_Exercise details_.
Write out exactly the lines below that run from the one containing "Click speaker icon beside option E" through the one containing "Given: Open the ellipsis", both included, with no other lines.

[Records excerpted from a collection]
■ ■ ■
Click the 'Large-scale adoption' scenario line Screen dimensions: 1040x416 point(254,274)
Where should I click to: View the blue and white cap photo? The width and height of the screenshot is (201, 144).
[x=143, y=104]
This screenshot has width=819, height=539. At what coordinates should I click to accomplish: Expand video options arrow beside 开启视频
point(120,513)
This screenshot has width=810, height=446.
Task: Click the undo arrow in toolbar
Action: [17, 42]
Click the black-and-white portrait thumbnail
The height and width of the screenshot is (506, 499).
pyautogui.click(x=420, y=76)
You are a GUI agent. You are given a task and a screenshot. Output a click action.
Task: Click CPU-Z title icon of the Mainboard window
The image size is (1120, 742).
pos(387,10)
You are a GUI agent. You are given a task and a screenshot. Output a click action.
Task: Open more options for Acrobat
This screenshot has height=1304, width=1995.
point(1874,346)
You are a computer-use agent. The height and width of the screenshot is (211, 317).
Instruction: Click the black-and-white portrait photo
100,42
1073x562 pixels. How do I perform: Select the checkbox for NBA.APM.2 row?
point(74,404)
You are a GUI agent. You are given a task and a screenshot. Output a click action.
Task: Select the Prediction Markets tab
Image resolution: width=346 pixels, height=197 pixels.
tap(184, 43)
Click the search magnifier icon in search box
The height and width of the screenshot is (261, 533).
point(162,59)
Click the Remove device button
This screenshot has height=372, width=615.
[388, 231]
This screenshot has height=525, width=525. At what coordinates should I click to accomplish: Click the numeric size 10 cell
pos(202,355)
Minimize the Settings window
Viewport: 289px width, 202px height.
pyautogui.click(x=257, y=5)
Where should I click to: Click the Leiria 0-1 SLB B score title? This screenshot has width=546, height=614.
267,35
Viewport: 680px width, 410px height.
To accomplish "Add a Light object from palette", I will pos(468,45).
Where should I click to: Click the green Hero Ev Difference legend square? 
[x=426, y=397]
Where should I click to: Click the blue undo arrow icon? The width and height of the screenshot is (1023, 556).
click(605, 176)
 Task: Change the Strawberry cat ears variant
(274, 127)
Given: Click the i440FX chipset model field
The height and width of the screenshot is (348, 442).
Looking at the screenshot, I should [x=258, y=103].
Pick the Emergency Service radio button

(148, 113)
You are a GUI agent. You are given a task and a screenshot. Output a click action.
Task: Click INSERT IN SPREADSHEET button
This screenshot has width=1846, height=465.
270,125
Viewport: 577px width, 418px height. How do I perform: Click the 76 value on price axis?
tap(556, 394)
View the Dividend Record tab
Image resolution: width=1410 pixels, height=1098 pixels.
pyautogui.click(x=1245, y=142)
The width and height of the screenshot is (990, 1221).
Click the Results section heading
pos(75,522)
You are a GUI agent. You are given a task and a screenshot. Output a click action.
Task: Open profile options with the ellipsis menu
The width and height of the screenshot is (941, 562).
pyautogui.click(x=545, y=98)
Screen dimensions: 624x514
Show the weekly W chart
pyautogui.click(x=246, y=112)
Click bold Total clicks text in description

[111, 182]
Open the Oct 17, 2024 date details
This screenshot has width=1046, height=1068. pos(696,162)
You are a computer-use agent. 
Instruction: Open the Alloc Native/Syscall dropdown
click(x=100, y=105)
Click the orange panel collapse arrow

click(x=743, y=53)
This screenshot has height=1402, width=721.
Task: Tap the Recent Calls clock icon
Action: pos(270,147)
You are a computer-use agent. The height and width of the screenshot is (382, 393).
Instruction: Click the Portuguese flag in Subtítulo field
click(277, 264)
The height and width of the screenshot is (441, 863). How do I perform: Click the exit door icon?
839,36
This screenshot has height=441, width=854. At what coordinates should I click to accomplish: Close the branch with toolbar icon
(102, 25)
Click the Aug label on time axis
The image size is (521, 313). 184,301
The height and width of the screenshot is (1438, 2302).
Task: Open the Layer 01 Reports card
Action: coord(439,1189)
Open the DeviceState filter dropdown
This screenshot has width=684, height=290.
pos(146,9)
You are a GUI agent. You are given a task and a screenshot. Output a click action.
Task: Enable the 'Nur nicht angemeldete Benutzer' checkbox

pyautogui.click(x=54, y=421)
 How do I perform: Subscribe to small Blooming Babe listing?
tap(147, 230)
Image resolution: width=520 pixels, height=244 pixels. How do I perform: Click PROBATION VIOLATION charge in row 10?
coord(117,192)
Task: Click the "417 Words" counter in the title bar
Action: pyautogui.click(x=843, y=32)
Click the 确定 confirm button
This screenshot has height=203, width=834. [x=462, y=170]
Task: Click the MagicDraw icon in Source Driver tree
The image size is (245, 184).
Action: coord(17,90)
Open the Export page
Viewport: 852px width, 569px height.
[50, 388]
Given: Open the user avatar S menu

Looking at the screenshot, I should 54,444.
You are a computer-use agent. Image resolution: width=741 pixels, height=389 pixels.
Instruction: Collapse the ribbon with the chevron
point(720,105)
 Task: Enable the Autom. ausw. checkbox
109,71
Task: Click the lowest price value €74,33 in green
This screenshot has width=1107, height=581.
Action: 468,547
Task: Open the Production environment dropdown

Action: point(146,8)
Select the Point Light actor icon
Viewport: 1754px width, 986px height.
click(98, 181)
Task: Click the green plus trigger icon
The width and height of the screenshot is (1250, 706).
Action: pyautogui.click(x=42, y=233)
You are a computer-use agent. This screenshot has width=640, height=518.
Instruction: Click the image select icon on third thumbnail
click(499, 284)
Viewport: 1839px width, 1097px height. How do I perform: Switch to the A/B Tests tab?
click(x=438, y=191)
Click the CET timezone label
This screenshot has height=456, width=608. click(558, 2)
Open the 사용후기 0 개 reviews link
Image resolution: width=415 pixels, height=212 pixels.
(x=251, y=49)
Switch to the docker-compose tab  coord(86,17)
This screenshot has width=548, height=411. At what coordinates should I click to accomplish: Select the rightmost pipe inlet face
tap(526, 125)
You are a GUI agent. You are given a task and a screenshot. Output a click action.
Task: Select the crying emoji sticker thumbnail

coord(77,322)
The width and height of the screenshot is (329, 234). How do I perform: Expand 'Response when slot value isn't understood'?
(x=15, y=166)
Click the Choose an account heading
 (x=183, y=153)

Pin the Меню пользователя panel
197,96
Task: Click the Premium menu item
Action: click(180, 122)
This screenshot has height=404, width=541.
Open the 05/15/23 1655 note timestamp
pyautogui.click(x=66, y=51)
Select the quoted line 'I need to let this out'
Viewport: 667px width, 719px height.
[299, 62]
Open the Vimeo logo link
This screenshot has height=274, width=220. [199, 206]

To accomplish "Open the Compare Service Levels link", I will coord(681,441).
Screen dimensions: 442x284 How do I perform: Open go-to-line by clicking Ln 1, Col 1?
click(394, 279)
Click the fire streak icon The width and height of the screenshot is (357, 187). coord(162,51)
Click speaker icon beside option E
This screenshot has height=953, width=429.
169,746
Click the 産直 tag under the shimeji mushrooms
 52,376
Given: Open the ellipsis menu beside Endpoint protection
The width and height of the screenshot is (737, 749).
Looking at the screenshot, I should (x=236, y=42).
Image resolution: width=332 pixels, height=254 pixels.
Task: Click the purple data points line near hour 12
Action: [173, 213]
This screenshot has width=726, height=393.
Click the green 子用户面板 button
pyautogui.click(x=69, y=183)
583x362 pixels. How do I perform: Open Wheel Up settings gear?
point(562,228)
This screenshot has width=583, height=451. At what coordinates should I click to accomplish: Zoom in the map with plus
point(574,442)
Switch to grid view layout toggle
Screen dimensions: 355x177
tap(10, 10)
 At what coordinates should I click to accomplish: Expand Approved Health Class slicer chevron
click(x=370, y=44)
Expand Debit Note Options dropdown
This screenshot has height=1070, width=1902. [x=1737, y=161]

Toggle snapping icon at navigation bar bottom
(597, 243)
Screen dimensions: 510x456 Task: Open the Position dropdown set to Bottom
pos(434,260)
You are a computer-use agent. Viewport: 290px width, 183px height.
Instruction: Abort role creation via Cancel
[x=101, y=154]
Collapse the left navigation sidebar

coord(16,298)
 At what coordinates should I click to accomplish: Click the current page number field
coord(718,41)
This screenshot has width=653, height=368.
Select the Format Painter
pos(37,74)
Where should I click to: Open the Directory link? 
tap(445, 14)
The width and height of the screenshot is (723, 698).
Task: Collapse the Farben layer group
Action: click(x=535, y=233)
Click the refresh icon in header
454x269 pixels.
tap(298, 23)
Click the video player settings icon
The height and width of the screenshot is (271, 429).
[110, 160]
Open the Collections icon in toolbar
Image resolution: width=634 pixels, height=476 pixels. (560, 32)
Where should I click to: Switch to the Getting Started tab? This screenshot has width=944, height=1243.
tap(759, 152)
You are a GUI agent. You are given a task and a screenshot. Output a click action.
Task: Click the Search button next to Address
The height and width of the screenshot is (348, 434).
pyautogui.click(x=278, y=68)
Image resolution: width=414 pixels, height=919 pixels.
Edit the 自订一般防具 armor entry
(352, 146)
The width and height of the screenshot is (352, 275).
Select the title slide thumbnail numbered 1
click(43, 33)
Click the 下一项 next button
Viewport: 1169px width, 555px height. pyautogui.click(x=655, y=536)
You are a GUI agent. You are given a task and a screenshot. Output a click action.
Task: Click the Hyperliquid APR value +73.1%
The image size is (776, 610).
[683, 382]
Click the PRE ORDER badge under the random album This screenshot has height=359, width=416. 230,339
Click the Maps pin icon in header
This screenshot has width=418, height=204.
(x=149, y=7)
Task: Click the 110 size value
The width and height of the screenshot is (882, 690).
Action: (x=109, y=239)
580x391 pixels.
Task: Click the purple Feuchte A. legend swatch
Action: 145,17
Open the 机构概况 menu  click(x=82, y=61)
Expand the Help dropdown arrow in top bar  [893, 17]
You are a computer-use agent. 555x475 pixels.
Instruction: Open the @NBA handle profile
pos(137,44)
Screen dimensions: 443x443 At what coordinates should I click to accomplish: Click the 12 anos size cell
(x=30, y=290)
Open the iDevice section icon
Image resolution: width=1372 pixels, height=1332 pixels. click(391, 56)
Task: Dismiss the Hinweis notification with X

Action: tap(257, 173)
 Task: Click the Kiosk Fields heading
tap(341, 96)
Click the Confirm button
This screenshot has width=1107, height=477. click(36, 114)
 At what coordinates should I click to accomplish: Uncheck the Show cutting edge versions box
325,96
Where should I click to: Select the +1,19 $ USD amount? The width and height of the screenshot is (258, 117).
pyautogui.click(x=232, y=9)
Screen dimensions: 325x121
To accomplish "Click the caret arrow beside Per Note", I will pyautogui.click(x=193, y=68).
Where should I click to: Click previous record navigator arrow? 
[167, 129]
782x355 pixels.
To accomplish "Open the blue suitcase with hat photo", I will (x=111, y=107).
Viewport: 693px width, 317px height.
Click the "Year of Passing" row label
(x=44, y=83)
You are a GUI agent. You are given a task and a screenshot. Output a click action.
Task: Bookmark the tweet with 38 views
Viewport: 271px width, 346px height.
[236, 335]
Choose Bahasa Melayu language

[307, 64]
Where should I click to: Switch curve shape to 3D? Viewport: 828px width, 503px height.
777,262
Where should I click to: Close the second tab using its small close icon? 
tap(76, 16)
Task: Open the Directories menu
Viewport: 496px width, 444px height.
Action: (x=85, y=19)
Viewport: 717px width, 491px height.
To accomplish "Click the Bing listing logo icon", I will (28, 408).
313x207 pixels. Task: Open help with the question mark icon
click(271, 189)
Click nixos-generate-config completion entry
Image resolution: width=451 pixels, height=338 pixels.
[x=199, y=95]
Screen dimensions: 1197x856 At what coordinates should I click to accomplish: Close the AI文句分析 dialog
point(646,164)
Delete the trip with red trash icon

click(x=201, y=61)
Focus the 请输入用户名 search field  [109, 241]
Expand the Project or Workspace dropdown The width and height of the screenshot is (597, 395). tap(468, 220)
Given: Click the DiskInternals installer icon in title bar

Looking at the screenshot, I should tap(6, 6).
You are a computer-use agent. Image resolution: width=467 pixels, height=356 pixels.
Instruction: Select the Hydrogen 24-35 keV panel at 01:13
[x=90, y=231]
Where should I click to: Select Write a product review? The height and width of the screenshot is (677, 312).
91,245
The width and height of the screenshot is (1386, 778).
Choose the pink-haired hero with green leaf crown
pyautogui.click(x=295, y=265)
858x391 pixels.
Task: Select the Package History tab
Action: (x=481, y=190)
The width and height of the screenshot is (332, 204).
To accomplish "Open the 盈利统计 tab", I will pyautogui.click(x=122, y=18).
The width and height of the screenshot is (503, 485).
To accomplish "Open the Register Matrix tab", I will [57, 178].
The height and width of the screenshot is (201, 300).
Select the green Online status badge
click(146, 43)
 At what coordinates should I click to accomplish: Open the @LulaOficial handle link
■ ■ ■
_Solution to the problem_.
Click speaker icon beside option E
This screenshot has height=953, width=429.
169,746
Click the 産直 tag under the shimeji mushrooms
 52,376
Given: Open the ellipsis menu beside Endpoint protection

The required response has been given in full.